In order to stay competitive, HR needs to provide support and resources to the workforce during these especially hard times.
By Simon Kent
The cost-of-living crisis has presented HR and businesses in general with one of the most challenging environments for talent management. In addition to the ongoing skills gap, an emphasis on hybrid and remote working, and the demand for a competitive benefits package, there is a pressing need from employees for support and guidance on how they can weather the economic storm.
The Robert Half 2023 Salary Guide found that 25% of employers across Continental Europe and in the UK are reporting to be very concerned about their ability to attract talent this year, with 27% also worried about retention.
“We have seen many companies offering monetary inflation compensation in the form of one-off payments,” says Matt Weston, senior managing director for UK, Ireland, Benelux, and UAE. “Our research reveals that over a quarter of firms in Europe and the UK have increased salaries or pay bands as a retention tool.” Weston notes additional benefits offered by employers are not always financial. For example, working from home and increased work flexibility is still being treated as a benefit to deliver a better work-life balance and even lower monthly living costs.
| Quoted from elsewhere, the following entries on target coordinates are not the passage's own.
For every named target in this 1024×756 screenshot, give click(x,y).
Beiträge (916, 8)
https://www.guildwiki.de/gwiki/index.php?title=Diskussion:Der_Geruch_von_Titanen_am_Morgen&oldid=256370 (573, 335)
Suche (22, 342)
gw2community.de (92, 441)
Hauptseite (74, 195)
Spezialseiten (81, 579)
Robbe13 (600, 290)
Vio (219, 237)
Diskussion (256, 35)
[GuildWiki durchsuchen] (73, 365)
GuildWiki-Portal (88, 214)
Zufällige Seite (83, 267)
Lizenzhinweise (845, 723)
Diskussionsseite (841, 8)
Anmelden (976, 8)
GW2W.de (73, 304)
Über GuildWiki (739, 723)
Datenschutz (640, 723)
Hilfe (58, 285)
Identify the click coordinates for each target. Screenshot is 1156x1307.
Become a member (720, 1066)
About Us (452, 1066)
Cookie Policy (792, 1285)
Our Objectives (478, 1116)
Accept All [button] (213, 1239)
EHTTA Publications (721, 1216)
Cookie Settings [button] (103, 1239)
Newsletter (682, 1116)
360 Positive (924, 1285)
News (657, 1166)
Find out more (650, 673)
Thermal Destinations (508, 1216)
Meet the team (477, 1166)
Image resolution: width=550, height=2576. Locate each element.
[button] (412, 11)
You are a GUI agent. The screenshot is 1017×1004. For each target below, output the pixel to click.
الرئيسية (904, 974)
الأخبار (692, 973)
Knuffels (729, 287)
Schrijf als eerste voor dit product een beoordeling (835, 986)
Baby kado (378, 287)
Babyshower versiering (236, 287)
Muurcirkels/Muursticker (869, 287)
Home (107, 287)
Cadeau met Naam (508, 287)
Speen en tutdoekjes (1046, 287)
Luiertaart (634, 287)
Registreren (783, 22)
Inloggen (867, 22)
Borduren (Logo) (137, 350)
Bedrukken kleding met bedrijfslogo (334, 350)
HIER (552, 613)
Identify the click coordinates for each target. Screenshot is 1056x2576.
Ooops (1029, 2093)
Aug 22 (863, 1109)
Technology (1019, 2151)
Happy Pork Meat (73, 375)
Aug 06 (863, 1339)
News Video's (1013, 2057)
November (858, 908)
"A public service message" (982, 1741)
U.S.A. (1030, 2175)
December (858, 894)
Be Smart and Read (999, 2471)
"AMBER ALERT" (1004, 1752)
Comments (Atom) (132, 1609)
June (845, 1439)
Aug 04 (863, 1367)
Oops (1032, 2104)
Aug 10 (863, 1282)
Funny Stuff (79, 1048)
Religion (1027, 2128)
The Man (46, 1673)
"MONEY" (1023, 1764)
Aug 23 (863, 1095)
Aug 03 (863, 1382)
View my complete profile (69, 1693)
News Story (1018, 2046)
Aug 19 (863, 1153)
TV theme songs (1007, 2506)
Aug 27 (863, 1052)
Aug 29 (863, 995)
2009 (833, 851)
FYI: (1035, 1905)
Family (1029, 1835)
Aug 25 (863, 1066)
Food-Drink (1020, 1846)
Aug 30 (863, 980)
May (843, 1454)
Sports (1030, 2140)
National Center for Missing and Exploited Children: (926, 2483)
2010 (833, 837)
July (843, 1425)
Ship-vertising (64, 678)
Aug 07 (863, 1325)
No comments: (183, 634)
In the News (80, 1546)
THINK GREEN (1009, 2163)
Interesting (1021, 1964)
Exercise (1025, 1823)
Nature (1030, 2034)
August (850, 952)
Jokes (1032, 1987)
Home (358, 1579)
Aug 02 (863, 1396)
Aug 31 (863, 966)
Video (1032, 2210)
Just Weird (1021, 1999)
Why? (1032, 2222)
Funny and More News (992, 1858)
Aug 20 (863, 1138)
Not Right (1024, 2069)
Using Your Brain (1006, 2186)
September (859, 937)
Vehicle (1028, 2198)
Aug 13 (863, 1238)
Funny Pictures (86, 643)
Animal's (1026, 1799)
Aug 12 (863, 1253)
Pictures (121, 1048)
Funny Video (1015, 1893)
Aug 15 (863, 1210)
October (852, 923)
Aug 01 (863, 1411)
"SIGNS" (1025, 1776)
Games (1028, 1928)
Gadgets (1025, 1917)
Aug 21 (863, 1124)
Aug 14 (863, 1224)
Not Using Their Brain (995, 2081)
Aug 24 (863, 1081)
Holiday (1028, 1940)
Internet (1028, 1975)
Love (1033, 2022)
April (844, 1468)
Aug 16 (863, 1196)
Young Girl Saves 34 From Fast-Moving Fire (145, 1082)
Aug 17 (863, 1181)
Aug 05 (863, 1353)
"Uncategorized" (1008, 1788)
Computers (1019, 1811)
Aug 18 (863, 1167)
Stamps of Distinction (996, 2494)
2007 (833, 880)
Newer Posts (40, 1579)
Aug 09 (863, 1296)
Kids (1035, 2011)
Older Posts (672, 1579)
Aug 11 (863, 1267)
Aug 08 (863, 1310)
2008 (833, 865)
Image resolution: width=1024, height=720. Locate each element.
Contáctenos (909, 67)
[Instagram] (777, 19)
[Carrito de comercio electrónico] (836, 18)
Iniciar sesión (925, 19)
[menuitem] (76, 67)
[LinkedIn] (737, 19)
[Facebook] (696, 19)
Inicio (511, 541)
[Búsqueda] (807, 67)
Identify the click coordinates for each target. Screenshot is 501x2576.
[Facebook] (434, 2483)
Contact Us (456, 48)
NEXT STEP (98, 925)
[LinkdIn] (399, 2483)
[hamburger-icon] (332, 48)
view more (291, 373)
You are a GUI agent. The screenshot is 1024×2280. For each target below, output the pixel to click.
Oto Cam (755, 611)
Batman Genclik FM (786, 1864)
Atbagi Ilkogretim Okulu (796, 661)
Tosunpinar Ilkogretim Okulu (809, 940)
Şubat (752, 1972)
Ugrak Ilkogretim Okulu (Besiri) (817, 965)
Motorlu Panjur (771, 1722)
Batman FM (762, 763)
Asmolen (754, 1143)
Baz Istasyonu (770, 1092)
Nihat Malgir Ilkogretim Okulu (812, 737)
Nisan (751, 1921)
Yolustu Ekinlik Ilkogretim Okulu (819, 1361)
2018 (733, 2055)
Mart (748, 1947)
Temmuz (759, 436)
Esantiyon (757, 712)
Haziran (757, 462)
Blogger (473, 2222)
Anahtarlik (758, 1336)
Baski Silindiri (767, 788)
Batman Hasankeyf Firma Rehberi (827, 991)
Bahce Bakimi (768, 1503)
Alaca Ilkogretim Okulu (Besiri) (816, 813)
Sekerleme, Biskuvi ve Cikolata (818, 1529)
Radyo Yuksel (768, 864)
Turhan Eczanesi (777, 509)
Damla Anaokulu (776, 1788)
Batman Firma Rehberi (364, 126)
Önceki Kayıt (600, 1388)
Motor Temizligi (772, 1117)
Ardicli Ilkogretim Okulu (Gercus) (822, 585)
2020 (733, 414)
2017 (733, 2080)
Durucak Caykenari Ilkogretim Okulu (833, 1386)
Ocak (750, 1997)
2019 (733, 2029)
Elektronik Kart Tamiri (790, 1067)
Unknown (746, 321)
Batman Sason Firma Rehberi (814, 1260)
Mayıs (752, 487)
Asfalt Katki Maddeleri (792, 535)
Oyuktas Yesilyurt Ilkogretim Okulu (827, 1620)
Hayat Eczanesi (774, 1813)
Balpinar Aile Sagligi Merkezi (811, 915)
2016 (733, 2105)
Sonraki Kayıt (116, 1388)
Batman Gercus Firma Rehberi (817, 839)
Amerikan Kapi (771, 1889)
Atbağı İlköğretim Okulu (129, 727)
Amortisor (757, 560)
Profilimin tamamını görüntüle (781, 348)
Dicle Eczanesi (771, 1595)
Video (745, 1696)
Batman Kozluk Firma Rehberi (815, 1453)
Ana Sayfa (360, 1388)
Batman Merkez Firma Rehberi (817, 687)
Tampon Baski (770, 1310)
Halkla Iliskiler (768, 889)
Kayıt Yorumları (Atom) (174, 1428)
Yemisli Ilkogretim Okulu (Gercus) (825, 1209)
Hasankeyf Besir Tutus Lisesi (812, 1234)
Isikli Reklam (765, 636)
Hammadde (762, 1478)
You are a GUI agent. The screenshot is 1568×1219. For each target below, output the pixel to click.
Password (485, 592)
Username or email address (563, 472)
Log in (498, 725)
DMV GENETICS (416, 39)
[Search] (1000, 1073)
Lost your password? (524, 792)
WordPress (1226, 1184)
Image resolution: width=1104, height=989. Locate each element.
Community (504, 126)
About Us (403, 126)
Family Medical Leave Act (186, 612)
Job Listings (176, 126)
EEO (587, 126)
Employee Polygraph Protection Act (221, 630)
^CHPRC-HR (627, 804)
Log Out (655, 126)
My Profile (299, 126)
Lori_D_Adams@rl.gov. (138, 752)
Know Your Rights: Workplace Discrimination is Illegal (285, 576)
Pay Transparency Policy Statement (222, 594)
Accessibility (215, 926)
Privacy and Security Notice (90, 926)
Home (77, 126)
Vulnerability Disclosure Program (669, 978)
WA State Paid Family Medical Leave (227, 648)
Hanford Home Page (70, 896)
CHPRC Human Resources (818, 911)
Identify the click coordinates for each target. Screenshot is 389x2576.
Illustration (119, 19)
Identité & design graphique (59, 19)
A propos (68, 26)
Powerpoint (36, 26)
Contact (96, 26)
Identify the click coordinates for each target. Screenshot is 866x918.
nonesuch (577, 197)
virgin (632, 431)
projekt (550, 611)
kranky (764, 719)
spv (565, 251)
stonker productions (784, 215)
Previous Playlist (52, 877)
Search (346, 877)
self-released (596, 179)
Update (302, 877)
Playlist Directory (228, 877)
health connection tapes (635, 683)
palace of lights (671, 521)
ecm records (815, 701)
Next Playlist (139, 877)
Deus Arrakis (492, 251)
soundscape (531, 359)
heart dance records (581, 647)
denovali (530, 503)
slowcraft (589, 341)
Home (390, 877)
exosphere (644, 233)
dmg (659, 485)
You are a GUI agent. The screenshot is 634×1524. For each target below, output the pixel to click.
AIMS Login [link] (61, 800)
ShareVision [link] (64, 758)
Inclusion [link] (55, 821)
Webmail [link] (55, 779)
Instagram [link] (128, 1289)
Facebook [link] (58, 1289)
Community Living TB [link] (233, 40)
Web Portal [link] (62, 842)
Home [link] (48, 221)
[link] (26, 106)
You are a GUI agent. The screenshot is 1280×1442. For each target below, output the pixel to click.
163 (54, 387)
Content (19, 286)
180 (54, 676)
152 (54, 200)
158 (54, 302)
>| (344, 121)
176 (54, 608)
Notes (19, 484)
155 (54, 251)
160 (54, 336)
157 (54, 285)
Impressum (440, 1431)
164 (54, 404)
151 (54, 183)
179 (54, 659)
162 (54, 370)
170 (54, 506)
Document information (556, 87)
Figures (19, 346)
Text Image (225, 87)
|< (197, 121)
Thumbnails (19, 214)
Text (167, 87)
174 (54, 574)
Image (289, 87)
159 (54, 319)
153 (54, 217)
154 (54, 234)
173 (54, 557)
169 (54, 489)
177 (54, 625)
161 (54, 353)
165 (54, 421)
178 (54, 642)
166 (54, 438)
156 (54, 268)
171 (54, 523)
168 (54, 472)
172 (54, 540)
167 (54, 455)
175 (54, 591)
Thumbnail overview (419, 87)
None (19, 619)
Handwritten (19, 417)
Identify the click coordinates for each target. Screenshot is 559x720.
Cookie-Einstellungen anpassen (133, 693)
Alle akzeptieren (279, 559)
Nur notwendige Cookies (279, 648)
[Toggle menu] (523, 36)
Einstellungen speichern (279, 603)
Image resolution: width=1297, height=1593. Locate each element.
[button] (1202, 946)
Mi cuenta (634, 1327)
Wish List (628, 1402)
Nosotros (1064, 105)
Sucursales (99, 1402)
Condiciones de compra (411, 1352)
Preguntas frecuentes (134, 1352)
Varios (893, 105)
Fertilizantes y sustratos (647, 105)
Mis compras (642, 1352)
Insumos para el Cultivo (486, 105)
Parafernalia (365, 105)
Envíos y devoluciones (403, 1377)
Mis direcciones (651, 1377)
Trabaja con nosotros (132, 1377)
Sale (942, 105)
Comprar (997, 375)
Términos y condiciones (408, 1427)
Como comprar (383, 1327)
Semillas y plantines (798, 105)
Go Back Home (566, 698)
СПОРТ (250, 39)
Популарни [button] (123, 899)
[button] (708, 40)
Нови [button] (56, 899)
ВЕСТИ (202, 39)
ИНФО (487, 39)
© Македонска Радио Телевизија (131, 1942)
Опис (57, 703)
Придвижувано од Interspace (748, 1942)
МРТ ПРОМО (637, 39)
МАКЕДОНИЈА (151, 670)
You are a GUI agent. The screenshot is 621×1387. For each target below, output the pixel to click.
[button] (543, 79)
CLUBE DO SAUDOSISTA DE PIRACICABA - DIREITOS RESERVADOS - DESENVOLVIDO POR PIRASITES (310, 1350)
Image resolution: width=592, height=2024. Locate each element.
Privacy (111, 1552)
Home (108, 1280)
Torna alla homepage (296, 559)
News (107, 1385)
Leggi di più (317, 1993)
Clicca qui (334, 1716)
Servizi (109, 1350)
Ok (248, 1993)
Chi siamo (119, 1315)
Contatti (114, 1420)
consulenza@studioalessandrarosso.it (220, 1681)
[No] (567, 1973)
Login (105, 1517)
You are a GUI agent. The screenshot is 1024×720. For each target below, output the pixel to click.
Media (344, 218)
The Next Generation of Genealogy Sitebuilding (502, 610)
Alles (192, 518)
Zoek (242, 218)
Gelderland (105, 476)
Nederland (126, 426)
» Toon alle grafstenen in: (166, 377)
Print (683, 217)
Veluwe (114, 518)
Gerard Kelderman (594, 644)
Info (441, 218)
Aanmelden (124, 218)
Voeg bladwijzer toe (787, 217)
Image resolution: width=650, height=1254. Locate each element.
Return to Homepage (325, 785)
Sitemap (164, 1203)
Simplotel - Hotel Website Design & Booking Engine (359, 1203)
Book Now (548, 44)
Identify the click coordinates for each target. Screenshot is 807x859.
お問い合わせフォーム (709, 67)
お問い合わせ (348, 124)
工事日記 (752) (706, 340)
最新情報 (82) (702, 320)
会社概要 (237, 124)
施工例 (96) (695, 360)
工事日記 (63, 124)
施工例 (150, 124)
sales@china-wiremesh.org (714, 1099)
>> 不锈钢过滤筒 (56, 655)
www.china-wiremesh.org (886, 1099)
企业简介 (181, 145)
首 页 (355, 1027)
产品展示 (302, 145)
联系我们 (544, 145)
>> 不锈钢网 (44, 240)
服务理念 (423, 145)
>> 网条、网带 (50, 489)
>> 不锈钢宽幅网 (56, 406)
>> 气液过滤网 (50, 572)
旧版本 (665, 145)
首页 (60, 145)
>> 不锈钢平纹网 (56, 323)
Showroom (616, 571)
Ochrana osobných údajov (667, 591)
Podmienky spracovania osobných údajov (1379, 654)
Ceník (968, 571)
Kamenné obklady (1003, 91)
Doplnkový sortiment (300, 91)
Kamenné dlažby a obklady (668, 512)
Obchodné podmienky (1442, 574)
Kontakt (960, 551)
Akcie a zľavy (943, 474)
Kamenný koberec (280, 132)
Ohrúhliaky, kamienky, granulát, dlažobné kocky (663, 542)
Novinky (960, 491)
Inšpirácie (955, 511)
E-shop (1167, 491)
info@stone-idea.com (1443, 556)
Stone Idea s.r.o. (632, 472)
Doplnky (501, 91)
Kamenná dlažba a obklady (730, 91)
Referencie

This kind of benefit strategy could become a mainstay. “The support we are seeing is certainly not being regarded as a short-term investment by the vast majority of firms,” reports Weston. “The fact remains that the large majority of employers still face a persistent candidate-driven market and are under pressure to not only provide competitive job offers, but also to create an environment that discourages top talent from leaving.”
Parcel carrier Yodel is all too aware of the competitive environment it faces in terms of its talent requirements. The company is in constant communication with its workers, both directly and through discussions with unions, allowing this discourse to ensure the benefits and support it offers are in tune with the realities of what their workers require.
“Our annual well-being pulse survey helps us to ask important questions about how our employees feel about the programmes we offer and what we can do better,” explains Alison Richardson, director of HR operations at Yodel. Interestingly, the survey drew five times more responses this year than last, demonstrating the importance employees currently place on what they’re getting from the workplace.
On the basis of the feedback that was received, the company introduced more “Mental Health First Aiders” into their network, using training accredited by Mental Health England. This year, 78% of Yodel colleagues have said they know how to access support when they need it.
“The real challenge is getting recruitment and retention levels right in a competitive industry and against a challenging economic backdrop,” says Richardson. “Staying ahead of the competition for talent requires a refreshed focus on pay, benefits, and flexibility. At Yodel, we ensure our strategies are regularly updated in order to stay ahead of the curve.”
Richardson explains the business has contingency plans in place to respond to sudden changes such as economic downturns or even another pandemic. “When needed, we take time out to communicate with all our colleagues across different locations to inform them of any changes that may need to take place,” she adds.
According to Stephanie Parton-Corr, director of health and benefits at WTW, most corporate well-being programmes are structured around four key pillars:
• social; and
Historically, financial well-being has been the weakest of these areas and WTW’s biennial 2021 Benefit Trends Survey found that 42% of employers cited this pillar as a weakness. Perhaps unsurprisingly, businesses are acting to remedy this.
“Financial well-being has come to the fore as a result of the current cost of living,” says Parton-Corr. “We expect to see the financial well-being pillar retaining its increased importance in corporate well-being programmes and having the same level of focus as traditionally granted to the emotional, physical, and social pillars of well-being. Employers are seeing the significant value of taking a holistic approach to addressing employee well-being, and employers understand the significant impact financial circumstances have on overall well-being.”
Chris Ronald, vice president of EMEA, incentives, reward, and benefits at Blackhawk Network Europe, says the cost-of-living crisis has “completely shifted” the priorities of businesses with many working to ensure their benefits schemes are real and tangible rather than a tick-box exercise. The company’s own research found 69% of employers feel a responsibility to support their staff through the crisis, with 86% feeling their benefits should target this issue.
The answer for Ronald is to offer a blended approach. “There needs to be a mix of financial and mental health focused benefits on offer,” he says. “It’s important that HRDMs really listen to their employees’ needs to ensure any benefits packages are not underutilised, one-hit wonders, but actually form part of a long-term, sustainable strategy that will truly benefit employees and help increase retention.”
Moreover, Ronald is keen to point out that the HR department can address this swiftly, rather than waiting for the annual review and attempt to forecast what will be needed over the next 12 months. “A common misconception is that benefits packages are static,” he says. “In fact, 37% of HRDMs are reviewing their benefits package at least quarterly.
“Responding to employees’ needs is almost as important as offering the benefits in the first place,” he says. “The offerings must feel authentic and personalised in order to be successful.”
Should the first move HR makes in the face of the ongoing crisis, and in the light of recent history, be to ensure their benefits have the required flexibility to meet the ever-changing needs of the workforce? In a world where rapid and radical change has become part and parcel of business life, securing that flexibility could be critical if HR is to create and maintain an engaged workforce.